Pure speculation post incoming.
By the end of this calendar year, all the new consoles will be on the market. The 2013 holidays will see the “hardcore” gamers buy either a PS4 or XBone. True market penetration won’t really occur until the fall of 2014. It’s cyclical, happens with most any product. I would hedge my bet on a particular brand but that doesn’t really matter much for this topic.
What does matter is the cost structure of said consoles and games. Microsoft has stated that their first-party games will be $60. Sony has said the same. I’m disappointed in the former since one of the main draws is the reduction in pirating/used game sales, therefore companies should be making a lot more money. You’d think the prices would be lower. It’s a bit more expensive than today’s games and the dev costs should be lower since the architecture between PC, PS4 and XBone are near identical. Game prices are part 1 of the problem.
Free to Play (buy to play, freemium, cash stops) is a still relatively new financial model that no one really has a good grasp on. A company can get 1-2 years tops out of a cash stop before devolving into lockboxes. There comes a point where there is simply nothing left to buy and the company still needs money to operate. There are more games that fail this particular step than succeed (waiting on Marvel Heroes to discuss this point). Part 2 of the problem.
DLC is bleeding between the line between core play, additional content and value. Gone are the days of horse armor but here are the days of Protheans. While Skyrim DLC can prove to add value to the entire game, the prevelance of in-media-res DLC (like Deus Ex) is disturbing. Entire chunks of the game are missing. Part 3 of the problem.
Micro/macro-transactions have yet to find a floor or ceiling. LOTRO horses, EvE monocles, sparkle-ponies are in a class of their own. Paying for crafting material in Dead Space 3, or simply having a cash stop button on every screen, regardless of the underlying payment model, is garish. Paying for XBox Live and still getting ads is ridiculous. Part 4 of the problem.
Disconnect with the core audience. Back in the day, the core audience was 18 year olds sitting in a basement. They still exist but the core spenders are older, those with more disposable income yet conversely less time. An older person has a better understanding of value for service yet there is a growing divide between AAA developers and consumers. Ni No Kuni, Tomb Raider, BioShock and The Last of Us are supreme examples of quality and sold extremely well. Gears of War and God of War are cash grabs that are bleeding companies. Part 5 of the problem.
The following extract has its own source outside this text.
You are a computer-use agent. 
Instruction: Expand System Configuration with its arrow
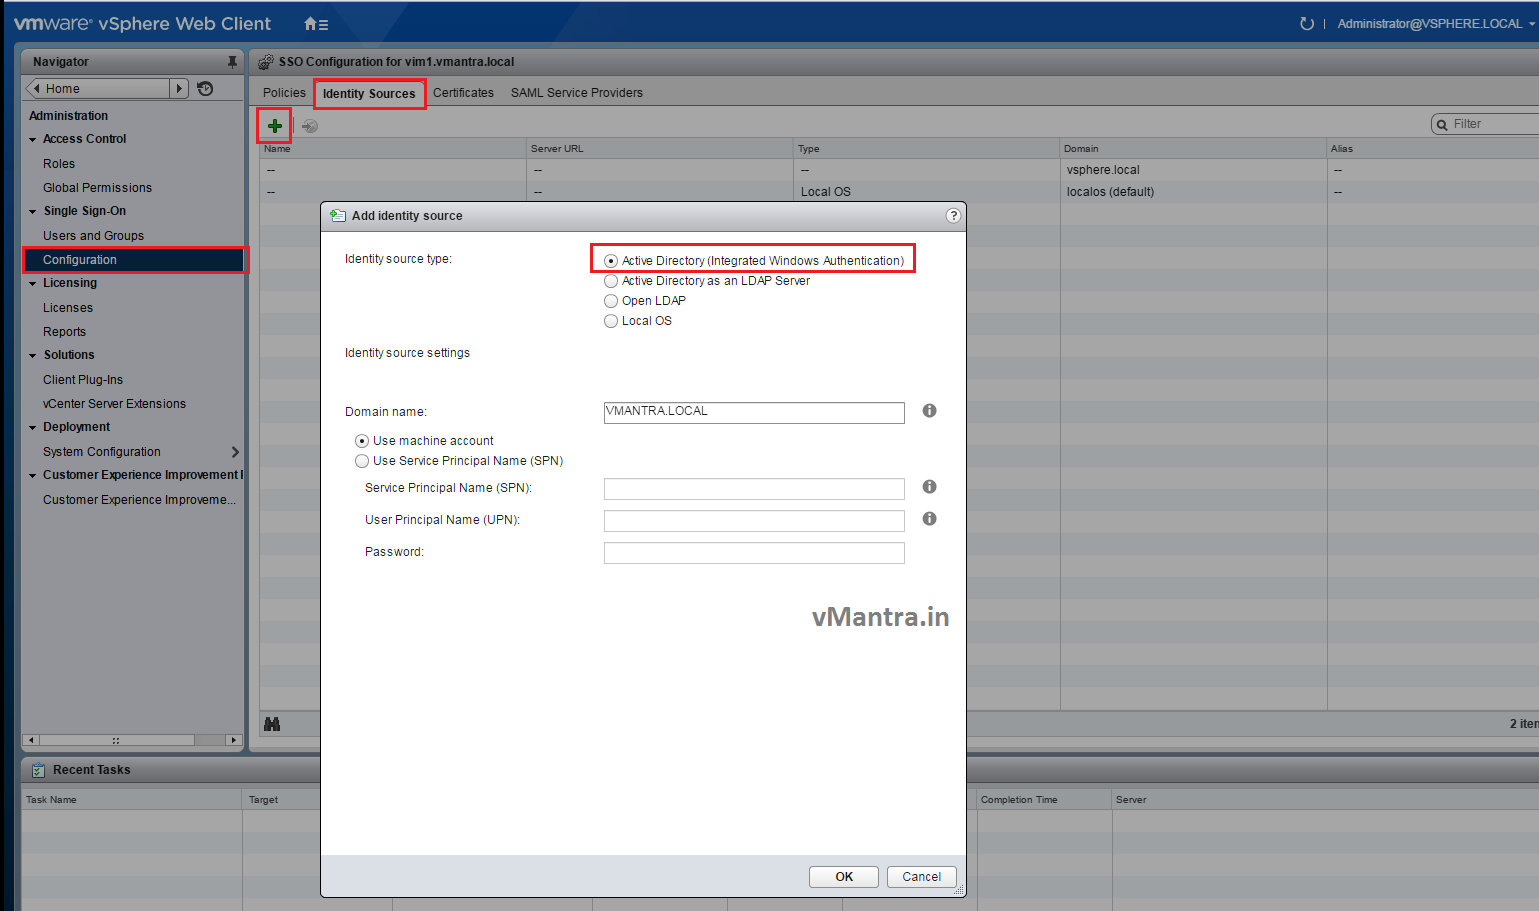coord(236,451)
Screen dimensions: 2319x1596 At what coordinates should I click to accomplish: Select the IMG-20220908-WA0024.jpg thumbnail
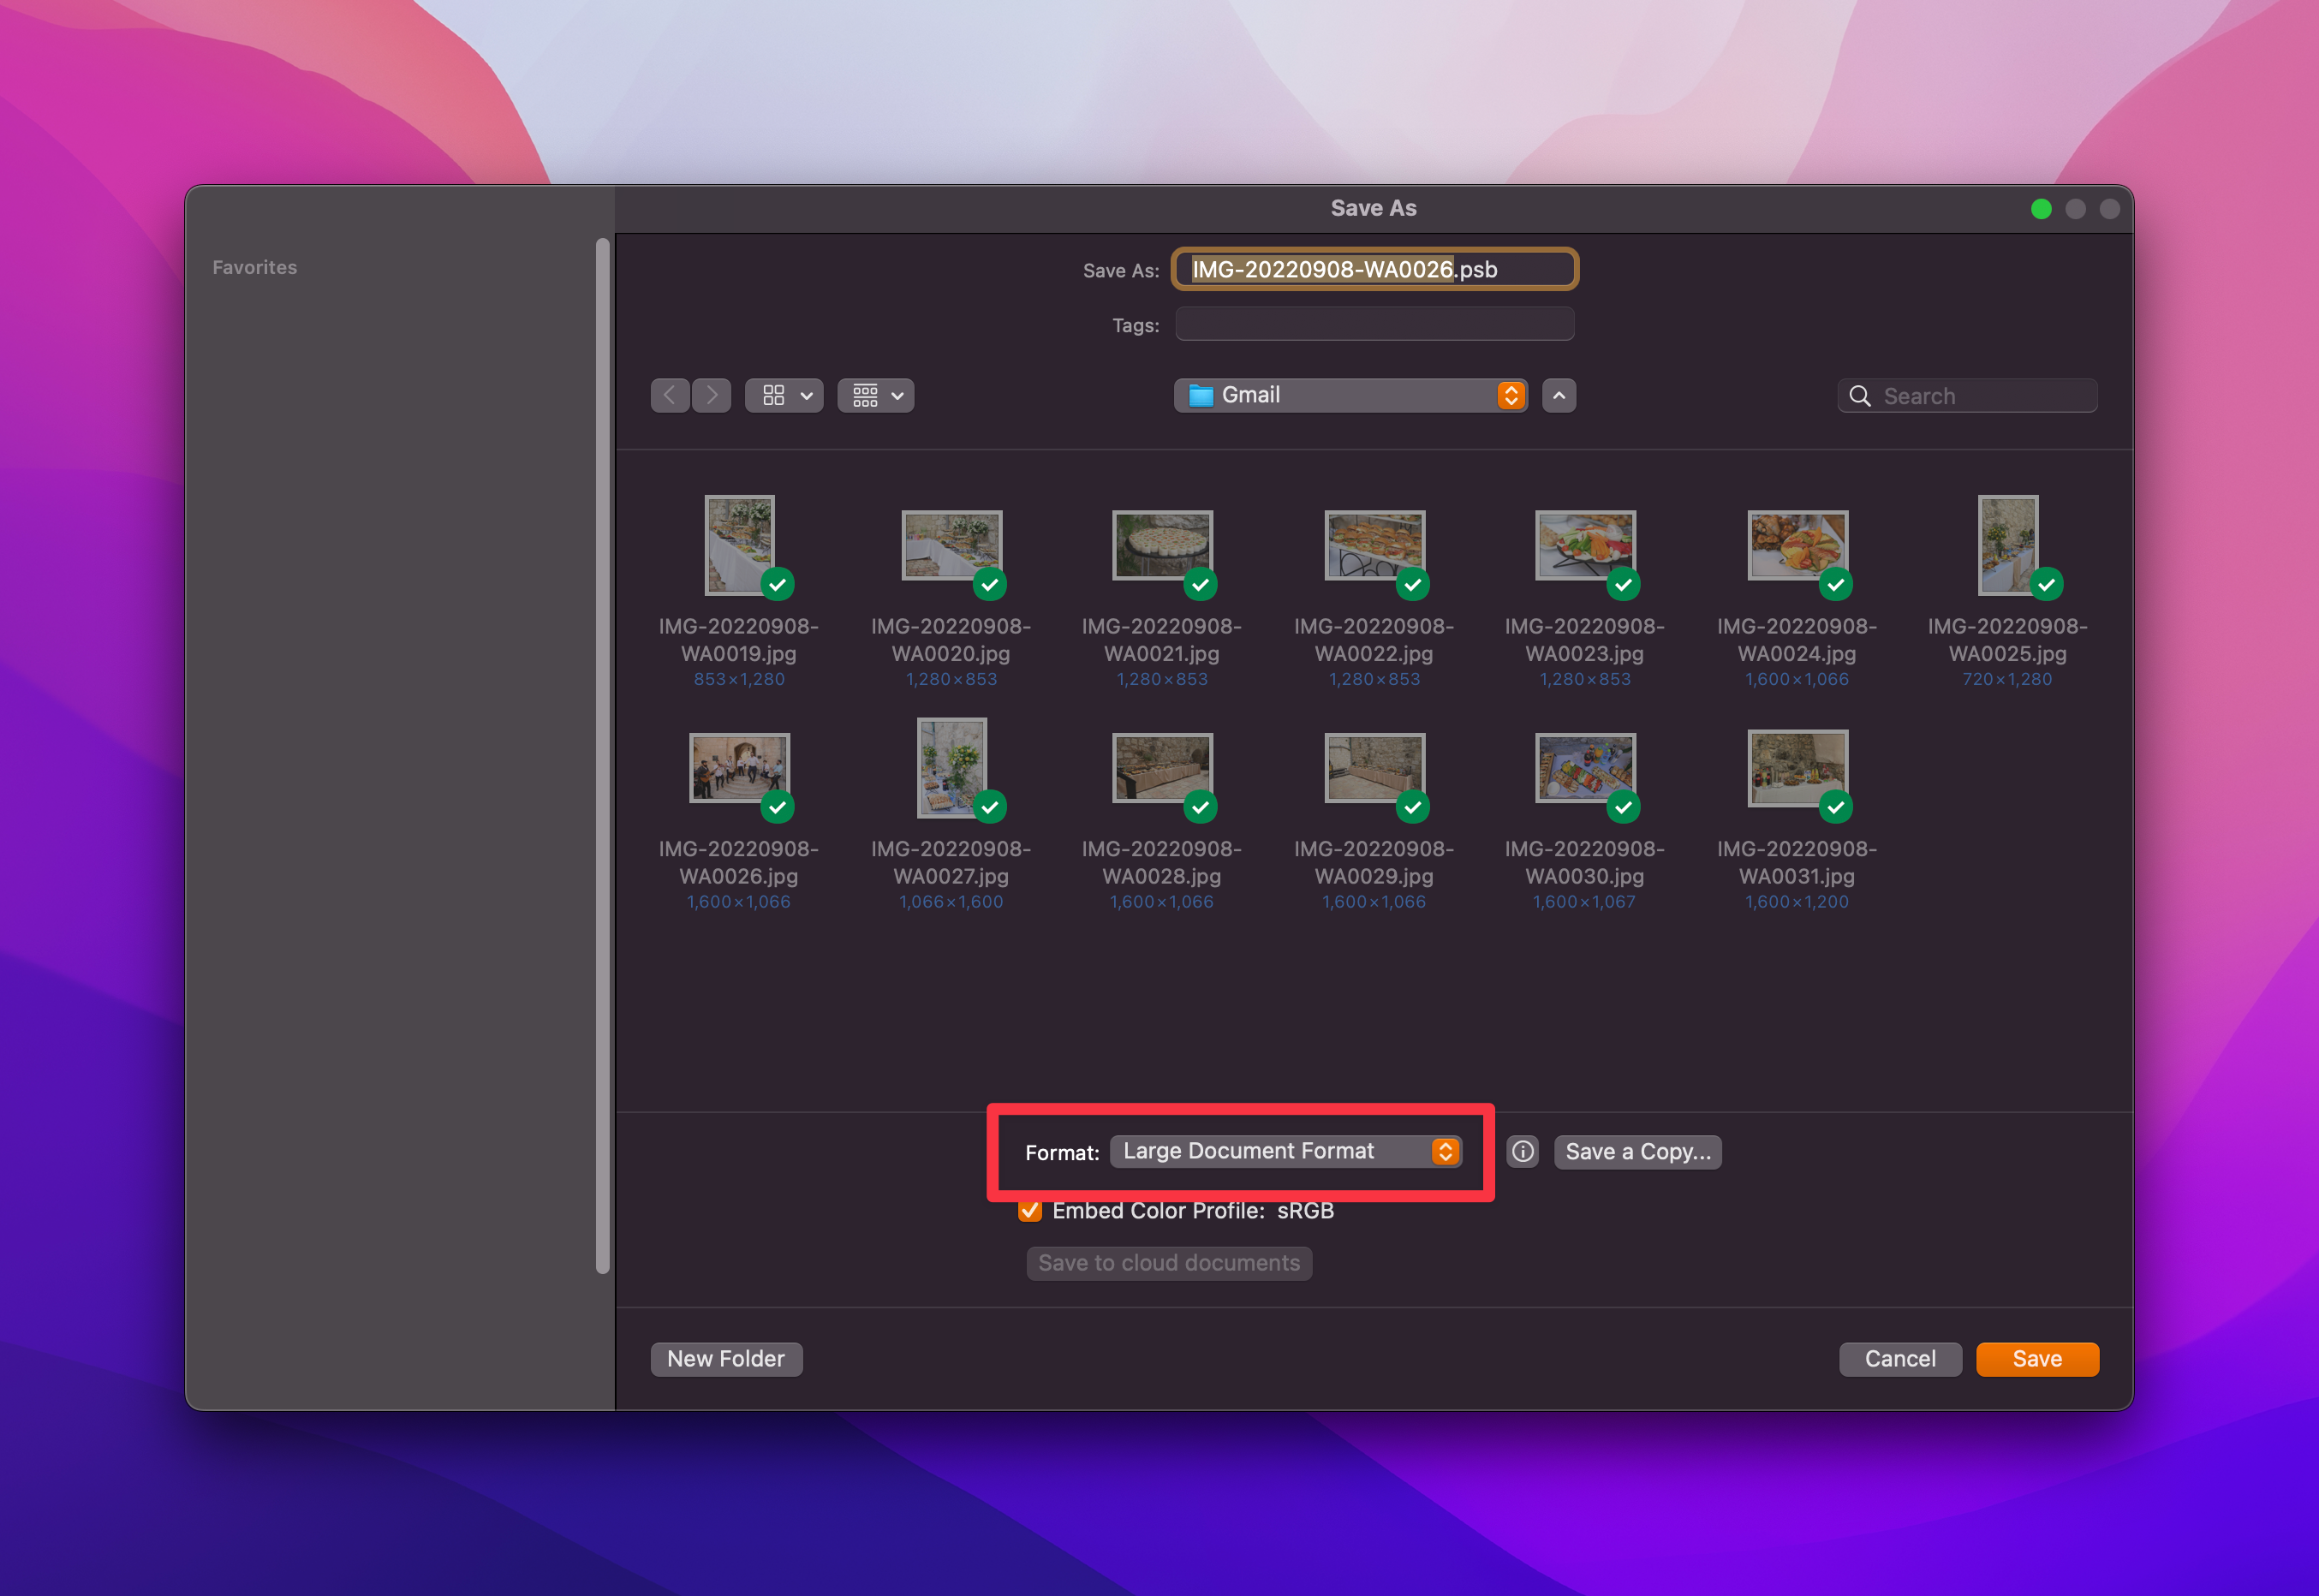pos(1796,546)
Independent developers are the future. It’s not a question anymore, it’s simple reality. They cost structures are lower, they aren’t jaded, they target their games to a specific market and have lowered expectations. The gate to entry is small (especially on PS) but the market itself is becoming saturated. This makes it hard for a new indie game to reach the spotlight, outside of word of mouth. Part 6.
A crash occurs when a bubble bursts. A bubble occurs when reality is artificially inflated up to expectations, in order to turn a profit. Gaming today seems to be heading farther and farther away from reality and more into slide decks for quarterly reports. Looking from the outside, it seems more like a head scratching exercise of “did they really think that would work?” The market is heavily saturated with the same product on every corner, with less features and more cost per iteration. There are only so many SWTORs that can launch and fail before bankrupting a company (see THQ). You can’t spend $100 million to develop a game that sells 100K copies or only provides income for 3 months.
The gaming paradigm that exists today is doomed for failure as it is simply not sustainable. There’s no one single problem to fix, it’s a plethora of systematic failures driven by a core concept – getting more money out of gamer’s pockets. We’re nearing the edge and it’s a hell of a fall on the other side.